Your reply should be the following data, copied exactly.

_Records for this exercise_

________________________

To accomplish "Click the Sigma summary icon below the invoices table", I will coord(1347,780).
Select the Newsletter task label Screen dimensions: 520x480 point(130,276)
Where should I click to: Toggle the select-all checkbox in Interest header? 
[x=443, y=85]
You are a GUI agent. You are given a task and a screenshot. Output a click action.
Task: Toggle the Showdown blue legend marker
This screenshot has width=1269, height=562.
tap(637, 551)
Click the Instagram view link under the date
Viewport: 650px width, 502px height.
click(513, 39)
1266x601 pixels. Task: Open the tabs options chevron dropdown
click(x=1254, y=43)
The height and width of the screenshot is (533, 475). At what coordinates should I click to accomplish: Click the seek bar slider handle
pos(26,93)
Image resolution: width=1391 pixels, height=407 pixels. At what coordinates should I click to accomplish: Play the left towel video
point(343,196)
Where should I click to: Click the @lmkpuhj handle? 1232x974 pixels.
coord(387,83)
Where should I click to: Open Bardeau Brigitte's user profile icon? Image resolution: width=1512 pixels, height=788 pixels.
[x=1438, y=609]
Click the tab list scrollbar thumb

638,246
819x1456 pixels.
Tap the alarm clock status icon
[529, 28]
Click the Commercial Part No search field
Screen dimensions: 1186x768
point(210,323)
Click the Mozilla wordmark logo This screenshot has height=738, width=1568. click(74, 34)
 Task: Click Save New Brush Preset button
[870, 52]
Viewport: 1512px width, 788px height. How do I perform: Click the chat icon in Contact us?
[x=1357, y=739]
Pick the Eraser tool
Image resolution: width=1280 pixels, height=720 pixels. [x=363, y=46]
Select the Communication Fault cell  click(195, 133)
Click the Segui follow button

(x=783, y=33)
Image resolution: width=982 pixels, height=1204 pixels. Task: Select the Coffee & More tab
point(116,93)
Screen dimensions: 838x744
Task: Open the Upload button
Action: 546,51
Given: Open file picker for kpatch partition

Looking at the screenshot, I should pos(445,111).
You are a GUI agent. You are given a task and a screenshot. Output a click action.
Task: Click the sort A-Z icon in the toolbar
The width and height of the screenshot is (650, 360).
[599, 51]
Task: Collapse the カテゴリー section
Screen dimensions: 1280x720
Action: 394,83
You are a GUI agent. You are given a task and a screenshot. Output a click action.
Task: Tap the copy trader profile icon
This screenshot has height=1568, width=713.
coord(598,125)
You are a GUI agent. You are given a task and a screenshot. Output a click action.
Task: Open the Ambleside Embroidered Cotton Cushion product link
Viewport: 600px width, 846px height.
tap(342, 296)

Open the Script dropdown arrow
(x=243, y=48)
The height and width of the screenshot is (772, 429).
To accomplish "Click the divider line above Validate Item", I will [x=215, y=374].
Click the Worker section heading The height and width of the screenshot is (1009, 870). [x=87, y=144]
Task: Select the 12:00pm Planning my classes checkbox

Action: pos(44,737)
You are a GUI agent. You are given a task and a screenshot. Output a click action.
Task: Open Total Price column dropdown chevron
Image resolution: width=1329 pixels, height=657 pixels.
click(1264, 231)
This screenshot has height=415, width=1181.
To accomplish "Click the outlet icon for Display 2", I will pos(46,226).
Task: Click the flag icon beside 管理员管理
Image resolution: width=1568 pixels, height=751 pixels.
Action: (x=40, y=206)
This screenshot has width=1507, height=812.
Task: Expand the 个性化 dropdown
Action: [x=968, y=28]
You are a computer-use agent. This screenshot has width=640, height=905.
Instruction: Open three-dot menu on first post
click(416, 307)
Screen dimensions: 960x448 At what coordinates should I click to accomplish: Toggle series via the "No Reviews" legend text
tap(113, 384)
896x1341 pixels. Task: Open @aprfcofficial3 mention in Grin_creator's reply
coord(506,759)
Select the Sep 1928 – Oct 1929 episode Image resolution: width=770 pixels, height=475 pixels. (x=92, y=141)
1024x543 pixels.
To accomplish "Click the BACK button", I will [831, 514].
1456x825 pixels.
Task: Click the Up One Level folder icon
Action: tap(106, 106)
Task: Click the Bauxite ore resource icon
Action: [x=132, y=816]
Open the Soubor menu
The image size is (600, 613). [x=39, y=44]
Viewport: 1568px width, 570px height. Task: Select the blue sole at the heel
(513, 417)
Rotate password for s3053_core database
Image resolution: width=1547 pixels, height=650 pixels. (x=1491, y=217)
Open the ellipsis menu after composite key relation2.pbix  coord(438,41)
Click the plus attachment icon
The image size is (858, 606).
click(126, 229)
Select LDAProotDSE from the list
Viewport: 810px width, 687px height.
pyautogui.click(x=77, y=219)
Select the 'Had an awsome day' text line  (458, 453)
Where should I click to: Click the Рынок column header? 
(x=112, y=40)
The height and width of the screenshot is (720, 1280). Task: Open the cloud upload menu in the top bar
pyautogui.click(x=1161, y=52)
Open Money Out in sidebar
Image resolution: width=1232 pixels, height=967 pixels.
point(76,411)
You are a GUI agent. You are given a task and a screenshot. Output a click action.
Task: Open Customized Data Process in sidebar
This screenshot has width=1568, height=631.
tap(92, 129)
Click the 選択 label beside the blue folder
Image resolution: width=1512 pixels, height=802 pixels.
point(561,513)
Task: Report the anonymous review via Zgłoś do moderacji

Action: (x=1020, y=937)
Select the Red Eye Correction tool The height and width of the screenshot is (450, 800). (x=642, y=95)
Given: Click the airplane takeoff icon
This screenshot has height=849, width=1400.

________________________

_Completed exercise_
To accomplish "Click the Sigma summary icon below the invoices table", I will coord(1347,780).
Select the Newsletter task label Screen dimensions: 520x480 point(130,276)
Where should I click to: Toggle the select-all checkbox in Interest header? 
[x=443, y=85]
You are a GUI agent. You are given a task and a screenshot. Output a click action.
Task: Toggle the Showdown blue legend marker
This screenshot has width=1269, height=562.
tap(637, 551)
Click the Instagram view link under the date
Viewport: 650px width, 502px height.
click(513, 39)
1266x601 pixels. Task: Open the tabs options chevron dropdown
click(x=1254, y=43)
The height and width of the screenshot is (533, 475). At what coordinates should I click to accomplish: Click the seek bar slider handle
pos(26,93)
Image resolution: width=1391 pixels, height=407 pixels. At what coordinates should I click to accomplish: Play the left towel video
point(343,196)
Where should I click to: Click the @lmkpuhj handle? 1232x974 pixels.
coord(387,83)
Where should I click to: Open Bardeau Brigitte's user profile icon? Image resolution: width=1512 pixels, height=788 pixels.
[x=1438, y=609]
Click the tab list scrollbar thumb

638,246
819x1456 pixels.
Tap the alarm clock status icon
[529, 28]
Click the Commercial Part No search field
Screen dimensions: 1186x768
point(210,323)
Click the Mozilla wordmark logo This screenshot has height=738, width=1568. click(74, 34)
 Task: Click Save New Brush Preset button
[870, 52]
Viewport: 1512px width, 788px height. How do I perform: Click the chat icon in Contact us?
[x=1357, y=739]
Pick the Eraser tool
Image resolution: width=1280 pixels, height=720 pixels. [x=363, y=46]
Select the Communication Fault cell  click(195, 133)
Click the Segui follow button

(x=783, y=33)
Image resolution: width=982 pixels, height=1204 pixels. Task: Select the Coffee & More tab
point(116,93)
Screen dimensions: 838x744
Task: Open the Upload button
Action: 546,51
Given: Open file picker for kpatch partition

Looking at the screenshot, I should pos(445,111).
You are a GUI agent. You are given a task and a screenshot. Output a click action.
Task: Click the sort A-Z icon in the toolbar
The width and height of the screenshot is (650, 360).
[599, 51]
Task: Collapse the カテゴリー section
Screen dimensions: 1280x720
Action: 394,83
You are a GUI agent. You are given a task and a screenshot. Output a click action.
Task: Tap the copy trader profile icon
This screenshot has height=1568, width=713.
coord(598,125)
You are a GUI agent. You are given a task and a screenshot. Output a click action.
Task: Open the Ambleside Embroidered Cotton Cushion product link
Viewport: 600px width, 846px height.
tap(342, 296)

Open the Script dropdown arrow
(x=243, y=48)
The height and width of the screenshot is (772, 429).
To accomplish "Click the divider line above Validate Item", I will [x=215, y=374].
Click the Worker section heading The height and width of the screenshot is (1009, 870). [x=87, y=144]
Task: Select the 12:00pm Planning my classes checkbox

Action: pos(44,737)
You are a GUI agent. You are given a task and a screenshot. Output a click action.
Task: Open Total Price column dropdown chevron
Image resolution: width=1329 pixels, height=657 pixels.
click(1264, 231)
This screenshot has height=415, width=1181.
To accomplish "Click the outlet icon for Display 2", I will pos(46,226).
Task: Click the flag icon beside 管理员管理
Image resolution: width=1568 pixels, height=751 pixels.
Action: (x=40, y=206)
This screenshot has width=1507, height=812.
Task: Expand the 个性化 dropdown
Action: [x=968, y=28]
You are a computer-use agent. This screenshot has width=640, height=905.
Instruction: Open three-dot menu on first post
click(416, 307)
Screen dimensions: 960x448 At what coordinates should I click to accomplish: Toggle series via the "No Reviews" legend text
tap(113, 384)
896x1341 pixels. Task: Open @aprfcofficial3 mention in Grin_creator's reply
coord(506,759)
Select the Sep 1928 – Oct 1929 episode Image resolution: width=770 pixels, height=475 pixels. (x=92, y=141)
1024x543 pixels.
To accomplish "Click the BACK button", I will [831, 514].
1456x825 pixels.
Task: Click the Up One Level folder icon
Action: tap(106, 106)
Task: Click the Bauxite ore resource icon
Action: [x=132, y=816]
Open the Soubor menu
The image size is (600, 613). [x=39, y=44]
Viewport: 1568px width, 570px height. Task: Select the blue sole at the heel
(513, 417)
Rotate password for s3053_core database
Image resolution: width=1547 pixels, height=650 pixels. (x=1491, y=217)
Open the ellipsis menu after composite key relation2.pbix  coord(438,41)
Click the plus attachment icon
The image size is (858, 606).
click(126, 229)
Select LDAProotDSE from the list
Viewport: 810px width, 687px height.
pyautogui.click(x=77, y=219)
Select the 'Had an awsome day' text line  (458, 453)
Where should I click to: Click the Рынок column header? 
(x=112, y=40)
The height and width of the screenshot is (720, 1280). Task: Open the cloud upload menu in the top bar
pyautogui.click(x=1161, y=52)
Open Money Out in sidebar
Image resolution: width=1232 pixels, height=967 pixels.
point(76,411)
You are a GUI agent. You are given a task and a screenshot. Output a click action.
Task: Open Customized Data Process in sidebar
This screenshot has width=1568, height=631.
tap(92, 129)
Click the 選択 label beside the blue folder
Image resolution: width=1512 pixels, height=802 pixels.
point(561,513)
Task: Report the anonymous review via Zgłoś do moderacji

Action: (x=1020, y=937)
Select the Red Eye Correction tool The height and width of the screenshot is (450, 800). (x=642, y=95)
Given: Click the airplane takeoff icon
This screenshot has height=849, width=1400.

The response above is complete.